Clues as Keys, Keys as Clues

A GUMSHOE core clue can be seen as a key, giving the PCs access to a door, behind which more of the story waits. With the key, they can interact with, change, master, and adjust that story.

Sometimes a core clue can be a literal key. Literal for the characters, that is, and imagined by the players and GM. The appearance of a mysterious key is all the premise you need for any GUMSHOE scenario, whatever the game.

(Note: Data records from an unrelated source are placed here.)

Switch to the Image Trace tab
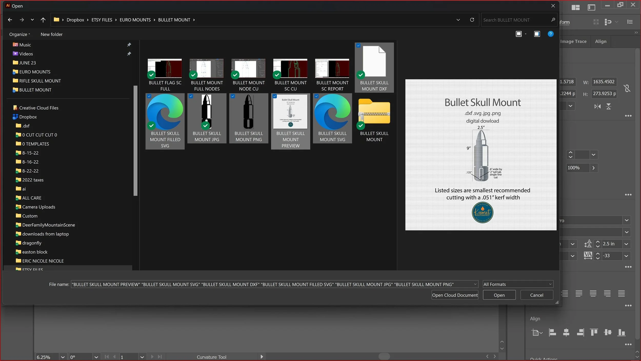The image size is (641, 361). [x=573, y=41]
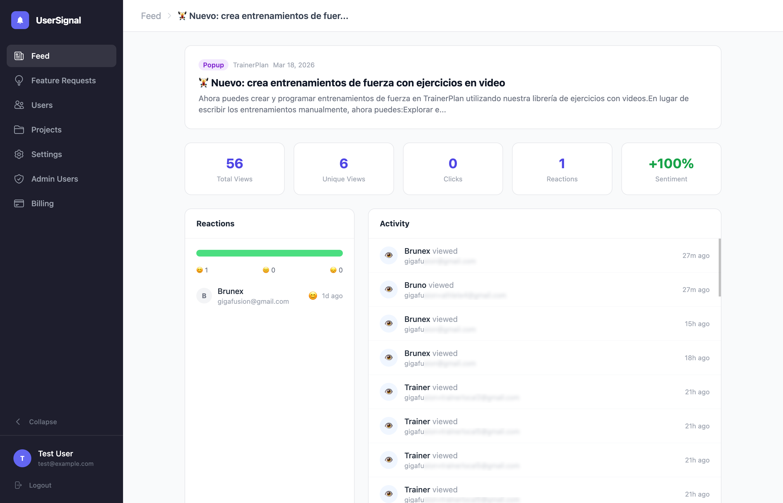Open the Test User profile avatar
This screenshot has width=783, height=503.
22,458
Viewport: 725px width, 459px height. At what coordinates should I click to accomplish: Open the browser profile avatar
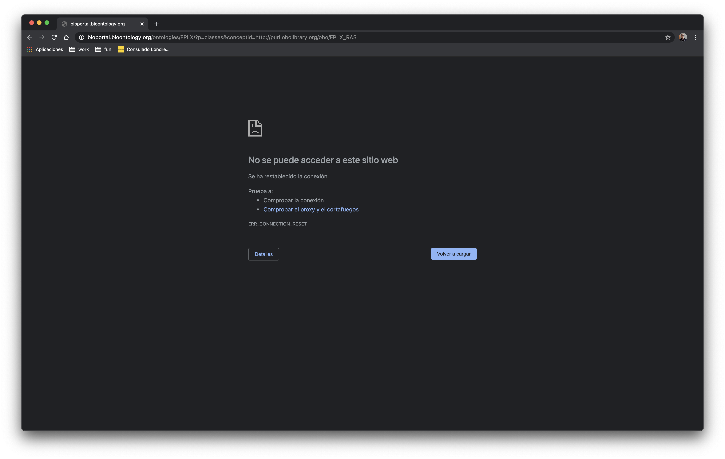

To make this work you need two elements:

  • a reason to think of the key as mysterious
  • information allowing the investigators to find the door or box the key opens

The key might be mysterious because:

  • The investigators know who sent it to them, and mystery already surrounds that person. The sender of the key could be dead or missing. Alternately, the sender might be an antagonist figure the heroes don’t expect to do them any favors. It comes from a mutant serial killer, a lackey of the hated Quandos Vorn, or Nyarlathotep himself.
  • Something about the arrival of the key signals sinister purpose. Blood dots the envelope it arrived in. Or ichor. It comes with some other document or object of interest to the investigators: a compromising photo, a scrap from an arcane manuscript. Somebody tried to mug the mailman before he could deliver it.

The simplest way to move the investigators from the discovery of the key to the lock it opens is to have whoever sent it helpfully supply the address. In that case you should open the scenario with the investigators already there, with key in hand.

To make the transition interesting, give them a reason to gather additional information before going to the site. For example, if they know Quandos Vorn wants them to go there, they might want to scout for traps and evidence of his current crimes before arriving.

Alternately, the key becomes a pipe clue, to pay off later. Here the investigators are already on another case, and the key arrives without explanation or a means of finding its corresponding lock. Later their inquiries lead them to a locked door or box, and voila, they know what the key is for.

The big trick, and the exercise we leave to you, the GM, is to make sure that whatever they find when they turn that key justifies the build-up.